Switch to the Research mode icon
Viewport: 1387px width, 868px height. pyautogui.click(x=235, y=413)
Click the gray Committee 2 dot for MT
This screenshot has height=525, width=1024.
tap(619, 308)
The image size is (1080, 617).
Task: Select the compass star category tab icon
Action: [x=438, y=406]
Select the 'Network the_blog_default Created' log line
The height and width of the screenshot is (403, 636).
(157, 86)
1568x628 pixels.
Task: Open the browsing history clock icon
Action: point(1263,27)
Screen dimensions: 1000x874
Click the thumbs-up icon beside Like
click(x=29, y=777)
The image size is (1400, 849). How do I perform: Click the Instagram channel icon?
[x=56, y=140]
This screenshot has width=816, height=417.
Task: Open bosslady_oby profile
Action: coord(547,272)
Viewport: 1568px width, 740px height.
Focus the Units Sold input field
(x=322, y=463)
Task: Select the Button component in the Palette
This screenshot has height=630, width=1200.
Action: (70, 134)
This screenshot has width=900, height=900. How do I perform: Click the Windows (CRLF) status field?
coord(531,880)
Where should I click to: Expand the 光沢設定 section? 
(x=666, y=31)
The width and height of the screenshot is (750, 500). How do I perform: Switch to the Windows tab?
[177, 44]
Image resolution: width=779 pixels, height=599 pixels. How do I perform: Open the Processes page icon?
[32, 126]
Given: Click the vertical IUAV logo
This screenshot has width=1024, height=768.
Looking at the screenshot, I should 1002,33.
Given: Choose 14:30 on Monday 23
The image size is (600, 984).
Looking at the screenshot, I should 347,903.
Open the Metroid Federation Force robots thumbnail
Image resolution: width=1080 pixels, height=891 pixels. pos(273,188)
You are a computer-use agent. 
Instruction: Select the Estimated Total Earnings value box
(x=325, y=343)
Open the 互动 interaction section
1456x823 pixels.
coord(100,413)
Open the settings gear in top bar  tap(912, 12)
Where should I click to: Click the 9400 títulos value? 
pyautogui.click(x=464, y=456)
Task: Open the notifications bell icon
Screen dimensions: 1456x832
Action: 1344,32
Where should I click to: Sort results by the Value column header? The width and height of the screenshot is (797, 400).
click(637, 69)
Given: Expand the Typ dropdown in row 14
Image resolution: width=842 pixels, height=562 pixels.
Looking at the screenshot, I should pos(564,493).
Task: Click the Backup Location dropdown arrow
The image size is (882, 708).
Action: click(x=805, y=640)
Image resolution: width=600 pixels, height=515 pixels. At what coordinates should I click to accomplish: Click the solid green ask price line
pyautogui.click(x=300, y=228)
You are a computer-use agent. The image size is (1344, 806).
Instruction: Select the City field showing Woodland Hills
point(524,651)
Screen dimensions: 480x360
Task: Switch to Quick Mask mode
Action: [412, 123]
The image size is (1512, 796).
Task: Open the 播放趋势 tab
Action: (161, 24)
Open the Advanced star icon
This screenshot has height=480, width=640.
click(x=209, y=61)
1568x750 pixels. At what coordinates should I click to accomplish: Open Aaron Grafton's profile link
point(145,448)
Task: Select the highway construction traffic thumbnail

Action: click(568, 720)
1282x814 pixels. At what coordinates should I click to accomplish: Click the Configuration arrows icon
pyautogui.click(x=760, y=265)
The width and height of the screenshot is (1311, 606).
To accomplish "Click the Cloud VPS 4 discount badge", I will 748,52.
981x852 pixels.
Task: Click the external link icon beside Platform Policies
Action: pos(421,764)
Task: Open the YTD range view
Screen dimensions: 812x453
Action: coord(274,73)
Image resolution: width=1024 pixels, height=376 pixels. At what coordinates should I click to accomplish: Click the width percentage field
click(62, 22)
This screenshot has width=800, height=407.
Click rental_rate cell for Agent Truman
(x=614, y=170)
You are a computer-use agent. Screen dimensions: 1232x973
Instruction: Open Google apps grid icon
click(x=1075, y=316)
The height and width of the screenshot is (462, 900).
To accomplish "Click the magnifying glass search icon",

What you have to do:
Repeat the whole listing, keeping every word exact.

Response area:
Switch to the Research mode icon
Viewport: 1387px width, 868px height. pyautogui.click(x=235, y=413)
Click the gray Committee 2 dot for MT
This screenshot has height=525, width=1024.
tap(619, 308)
The image size is (1080, 617).
Task: Select the compass star category tab icon
Action: [x=438, y=406]
Select the 'Network the_blog_default Created' log line
The height and width of the screenshot is (403, 636).
(157, 86)
1568x628 pixels.
Task: Open the browsing history clock icon
Action: point(1263,27)
Screen dimensions: 1000x874
Click the thumbs-up icon beside Like
click(x=29, y=777)
The image size is (1400, 849). How do I perform: Click the Instagram channel icon?
[x=56, y=140]
This screenshot has width=816, height=417.
Task: Open bosslady_oby profile
Action: coord(547,272)
Viewport: 1568px width, 740px height.
Focus the Units Sold input field
(x=322, y=463)
Task: Select the Button component in the Palette
This screenshot has height=630, width=1200.
Action: (70, 134)
This screenshot has width=900, height=900. How do I perform: Click the Windows (CRLF) status field?
coord(531,880)
Where should I click to: Expand the 光沢設定 section? 
(x=666, y=31)
The width and height of the screenshot is (750, 500). How do I perform: Switch to the Windows tab?
[177, 44]
Image resolution: width=779 pixels, height=599 pixels. How do I perform: Open the Processes page icon?
[32, 126]
Given: Click the vertical IUAV logo
This screenshot has width=1024, height=768.
Looking at the screenshot, I should 1002,33.
Given: Choose 14:30 on Monday 23
The image size is (600, 984).
Looking at the screenshot, I should 347,903.
Open the Metroid Federation Force robots thumbnail
Image resolution: width=1080 pixels, height=891 pixels. pos(273,188)
You are a computer-use agent. 
Instruction: Select the Estimated Total Earnings value box
(x=325, y=343)
Open the 互动 interaction section
1456x823 pixels.
coord(100,413)
Open the settings gear in top bar  tap(912, 12)
Where should I click to: Click the 9400 títulos value? 
pyautogui.click(x=464, y=456)
Task: Open the notifications bell icon
Screen dimensions: 1456x832
Action: 1344,32
Where should I click to: Sort results by the Value column header? The width and height of the screenshot is (797, 400).
click(637, 69)
Given: Expand the Typ dropdown in row 14
Image resolution: width=842 pixels, height=562 pixels.
Looking at the screenshot, I should pos(564,493).
Task: Click the Backup Location dropdown arrow
The image size is (882, 708).
Action: click(x=805, y=640)
Image resolution: width=600 pixels, height=515 pixels. At what coordinates should I click to accomplish: Click the solid green ask price line
pyautogui.click(x=300, y=228)
You are a computer-use agent. The image size is (1344, 806).
Instruction: Select the City field showing Woodland Hills
point(524,651)
Screen dimensions: 480x360
Task: Switch to Quick Mask mode
Action: [412, 123]
The image size is (1512, 796).
Task: Open the 播放趋势 tab
Action: (161, 24)
Open the Advanced star icon
This screenshot has height=480, width=640.
click(x=209, y=61)
1568x750 pixels. At what coordinates should I click to accomplish: Open Aaron Grafton's profile link
point(145,448)
Task: Select the highway construction traffic thumbnail

Action: click(568, 720)
1282x814 pixels. At what coordinates should I click to accomplish: Click the Configuration arrows icon
pyautogui.click(x=760, y=265)
The width and height of the screenshot is (1311, 606).
To accomplish "Click the Cloud VPS 4 discount badge", I will 748,52.
981x852 pixels.
Task: Click the external link icon beside Platform Policies
Action: pos(421,764)
Task: Open the YTD range view
Screen dimensions: 812x453
Action: coord(274,73)
Image resolution: width=1024 pixels, height=376 pixels. At what coordinates should I click to accomplish: Click the width percentage field
click(62, 22)
This screenshot has width=800, height=407.
Click rental_rate cell for Agent Truman
(x=614, y=170)
You are a computer-use agent. Screen dimensions: 1232x973
Instruction: Open Google apps grid icon
click(x=1075, y=316)
The height and width of the screenshot is (462, 900).
To accomplish "Click the magnifying glass search icon",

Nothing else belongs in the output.